Segment Start: Provided entries

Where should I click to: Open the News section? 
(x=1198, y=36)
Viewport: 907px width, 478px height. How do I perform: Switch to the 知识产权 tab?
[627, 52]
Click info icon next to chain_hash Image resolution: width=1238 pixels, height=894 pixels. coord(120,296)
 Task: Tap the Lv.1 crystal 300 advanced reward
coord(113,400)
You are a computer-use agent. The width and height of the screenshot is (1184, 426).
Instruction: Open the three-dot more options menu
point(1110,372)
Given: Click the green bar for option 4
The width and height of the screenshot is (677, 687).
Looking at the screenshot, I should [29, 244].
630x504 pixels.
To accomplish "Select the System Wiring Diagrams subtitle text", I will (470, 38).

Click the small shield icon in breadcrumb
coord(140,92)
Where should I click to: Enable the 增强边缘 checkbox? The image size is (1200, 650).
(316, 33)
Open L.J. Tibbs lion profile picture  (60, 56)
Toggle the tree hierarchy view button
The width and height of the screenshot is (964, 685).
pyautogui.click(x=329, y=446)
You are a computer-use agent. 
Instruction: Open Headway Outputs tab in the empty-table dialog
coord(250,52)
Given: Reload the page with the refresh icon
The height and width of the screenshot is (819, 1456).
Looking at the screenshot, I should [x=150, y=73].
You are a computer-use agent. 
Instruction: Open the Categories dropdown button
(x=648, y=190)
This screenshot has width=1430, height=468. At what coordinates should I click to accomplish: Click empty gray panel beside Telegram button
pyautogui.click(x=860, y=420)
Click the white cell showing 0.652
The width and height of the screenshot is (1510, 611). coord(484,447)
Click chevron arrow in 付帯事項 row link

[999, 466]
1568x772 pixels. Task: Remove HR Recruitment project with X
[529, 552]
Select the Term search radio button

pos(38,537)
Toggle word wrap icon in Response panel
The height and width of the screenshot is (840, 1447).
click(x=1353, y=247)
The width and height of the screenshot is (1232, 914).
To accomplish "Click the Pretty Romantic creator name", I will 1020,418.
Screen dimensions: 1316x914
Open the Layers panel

Segment End: Provided entries

■ Required action
Your reply should hold only the lines from the first line of the records through the one with "You are a computer-use agent. The", reproduced word for word.

■ Answer box
Where should I click to: Open the News section? 
(x=1198, y=36)
Viewport: 907px width, 478px height. How do I perform: Switch to the 知识产权 tab?
[627, 52]
Click info icon next to chain_hash Image resolution: width=1238 pixels, height=894 pixels. coord(120,296)
 Task: Tap the Lv.1 crystal 300 advanced reward
coord(113,400)
You are a computer-use agent. The width and height of the screenshot is (1184, 426).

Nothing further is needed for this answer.